El propio Gabo, en Vivir para contarla, reafirma sus raíces guajiras, pues su infancia transcurrió al lado de sus abuelos maternos, el coronel Nicolás Márquez y Tranquilina Iguarán Cotes. En un momento de su juventud marcha hacia La Guajira: la tierra de sus mayores. “Era exactamente el camino contrario al recorrido por mi familia, porque ellos eran guajiros, eran de Riohacha, y de La Guajira se vinieron a la zona bananera, era como el viaje de regreso, el viaje a la semilla”. Sus abuelos y su progenitora, Luisa Santiaga, lo familiarizaron con la devoción ancestral a la Virgen de los Remedios, los terroríficos asaltos de Drake y la comida guajira que ellos sazonaban en Aracataca con el caldo de las añoranzas. En su mente perduró siempre la imagen de la casa en la que fue concebido en Riohacha: “mi madre añoraba tanto la casa donde pasó la luna de miel que sus hijos mayores hubiéramos podido describirla cuarto por cuarto y todavía hoy sigue siendo uno de mis falsos recuerdos”.
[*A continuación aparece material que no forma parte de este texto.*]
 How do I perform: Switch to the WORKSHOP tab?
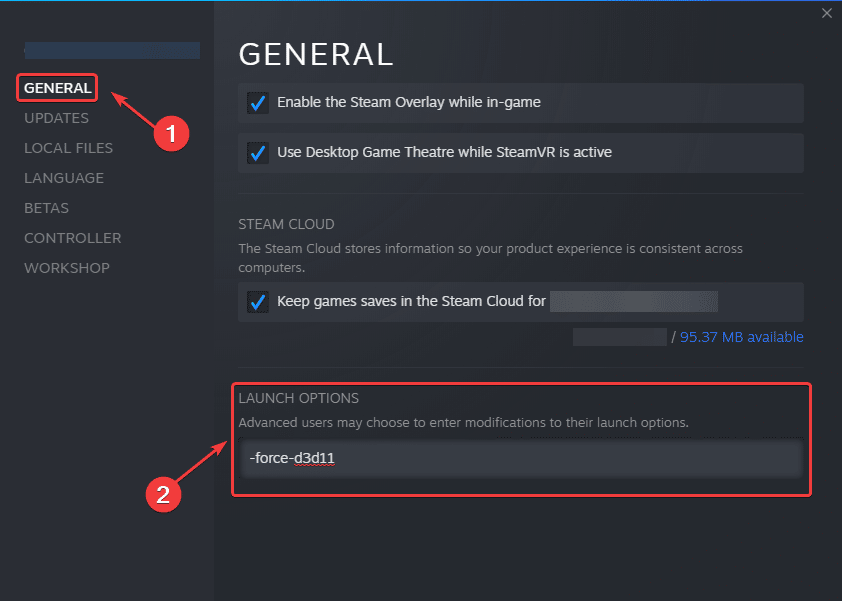pyautogui.click(x=67, y=268)
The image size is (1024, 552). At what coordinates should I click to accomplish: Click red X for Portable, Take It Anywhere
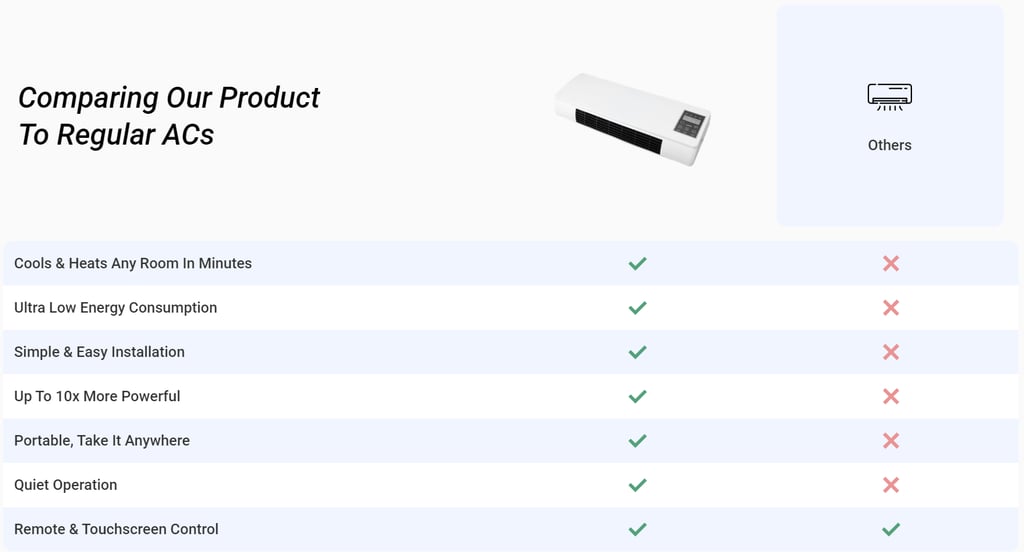click(x=891, y=441)
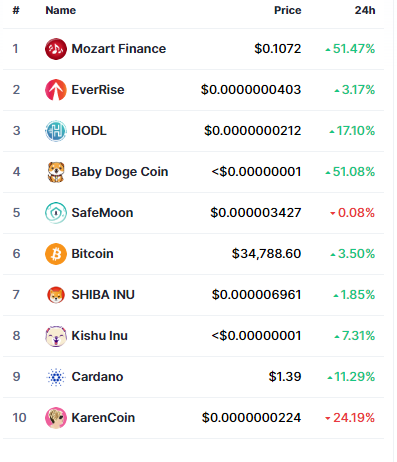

Con los indígenas aprendió retazos del wayuunaiki. Gabo resalta el término arijuna como una expresión que su abuela “usaba en cierto modo para referirse al español, al hombre blanco y en fin de cuentas al enemigo”. Desde esta mirada, García Márquez puede ser visto como el palabrero mayor de las letras colombianas, pues lo que pretendió a lo largo de su fructífera vida fue ser simplemente un hombre que tuviese por oficio la palabra.